Duncan Birt can’t give blood because he has whooping cough.
Duncan Birt can’t give blood because he has whooping cough. Alistair Brightman

Ask a friend to give blood

ONE ISN'T usually envious of someone who is on the receiving end of a needle.

But Fraser Coast Red Cross Blood Service spokesperson Duncan Birt looked a little bit jealous as he watched students from Urangan High School roll up their sleeves to donate blood yesterday.

Mr Birt has just been diagnosed with whooping cough, which means he won't be able to donate blood for the foreseeable future – maybe even up to a year.

With so many others across the state, and right here on the Coast, diagnosed with the disease, Mr Birt said the outbreak was contributing to the low level of blood supplies throughout Queensland.

He was vaccinated against whooping cough when he was six but should have had a booster shot.

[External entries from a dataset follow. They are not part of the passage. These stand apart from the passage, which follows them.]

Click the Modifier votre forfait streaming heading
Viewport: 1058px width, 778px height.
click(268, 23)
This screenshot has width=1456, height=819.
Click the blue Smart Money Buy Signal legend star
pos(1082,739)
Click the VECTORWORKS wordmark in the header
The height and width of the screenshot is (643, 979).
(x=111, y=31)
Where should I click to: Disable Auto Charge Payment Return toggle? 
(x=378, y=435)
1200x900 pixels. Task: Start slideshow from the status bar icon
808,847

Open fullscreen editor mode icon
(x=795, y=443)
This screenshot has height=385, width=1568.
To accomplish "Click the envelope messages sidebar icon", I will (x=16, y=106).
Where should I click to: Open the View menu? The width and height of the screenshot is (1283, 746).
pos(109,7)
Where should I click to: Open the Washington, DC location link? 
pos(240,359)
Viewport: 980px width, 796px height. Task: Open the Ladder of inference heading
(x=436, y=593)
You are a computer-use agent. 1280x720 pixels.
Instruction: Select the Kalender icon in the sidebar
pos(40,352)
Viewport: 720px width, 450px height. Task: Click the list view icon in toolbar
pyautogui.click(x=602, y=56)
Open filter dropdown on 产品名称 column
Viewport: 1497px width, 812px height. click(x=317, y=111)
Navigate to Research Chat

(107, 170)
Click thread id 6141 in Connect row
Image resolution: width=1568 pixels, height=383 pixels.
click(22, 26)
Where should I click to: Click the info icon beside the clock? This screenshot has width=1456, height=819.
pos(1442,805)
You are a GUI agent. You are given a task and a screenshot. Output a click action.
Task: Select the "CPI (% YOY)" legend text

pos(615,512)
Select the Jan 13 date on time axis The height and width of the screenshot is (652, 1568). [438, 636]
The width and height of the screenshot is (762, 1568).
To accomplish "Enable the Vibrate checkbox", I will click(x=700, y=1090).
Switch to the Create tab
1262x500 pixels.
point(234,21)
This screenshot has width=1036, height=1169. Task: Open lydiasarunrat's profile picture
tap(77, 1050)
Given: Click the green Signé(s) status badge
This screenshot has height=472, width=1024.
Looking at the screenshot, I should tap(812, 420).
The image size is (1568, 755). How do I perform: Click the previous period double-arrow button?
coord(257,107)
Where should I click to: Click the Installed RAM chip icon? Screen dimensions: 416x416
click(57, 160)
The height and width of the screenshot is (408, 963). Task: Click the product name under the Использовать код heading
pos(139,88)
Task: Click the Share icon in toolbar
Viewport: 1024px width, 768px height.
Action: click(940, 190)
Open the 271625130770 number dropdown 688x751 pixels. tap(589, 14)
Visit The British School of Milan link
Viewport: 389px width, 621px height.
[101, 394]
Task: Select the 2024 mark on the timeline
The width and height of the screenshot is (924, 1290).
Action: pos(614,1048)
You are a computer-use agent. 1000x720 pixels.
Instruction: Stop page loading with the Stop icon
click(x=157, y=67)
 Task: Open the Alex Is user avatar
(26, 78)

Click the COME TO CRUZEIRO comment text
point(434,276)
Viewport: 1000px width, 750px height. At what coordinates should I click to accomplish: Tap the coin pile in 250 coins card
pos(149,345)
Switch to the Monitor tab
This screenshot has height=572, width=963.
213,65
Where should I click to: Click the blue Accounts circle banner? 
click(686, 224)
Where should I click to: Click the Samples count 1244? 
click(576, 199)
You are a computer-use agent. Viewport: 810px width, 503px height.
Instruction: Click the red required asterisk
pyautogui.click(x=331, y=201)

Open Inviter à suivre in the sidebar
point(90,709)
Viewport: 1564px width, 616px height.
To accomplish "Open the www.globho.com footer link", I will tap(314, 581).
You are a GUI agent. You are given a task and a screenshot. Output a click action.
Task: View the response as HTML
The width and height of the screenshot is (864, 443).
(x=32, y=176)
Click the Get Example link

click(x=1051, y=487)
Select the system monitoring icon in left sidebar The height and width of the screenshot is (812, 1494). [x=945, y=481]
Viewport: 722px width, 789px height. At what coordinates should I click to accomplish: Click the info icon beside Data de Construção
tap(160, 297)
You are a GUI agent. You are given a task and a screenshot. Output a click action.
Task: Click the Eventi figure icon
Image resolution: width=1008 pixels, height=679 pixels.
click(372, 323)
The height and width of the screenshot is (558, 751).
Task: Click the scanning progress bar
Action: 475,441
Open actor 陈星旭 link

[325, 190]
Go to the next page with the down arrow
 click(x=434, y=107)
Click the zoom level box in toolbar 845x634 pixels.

“I can't donate until I'm fit and healthy and that could be a year,” he said.

“From the blood bank's point of view, ensuring the safety of the person who receives the blood is our top priority.”

Mr Birt said now, with so many people suffering from the highly contagious disease, was a good time for people unable to donate to encourage a friend to give.

“Tap someone on the shoulder and ask them to step up and take your place,” he said.

Every bag of blood is tested for diseases but people are still encouraged to let the Red Cross know if they fall ill a few days after giving blood.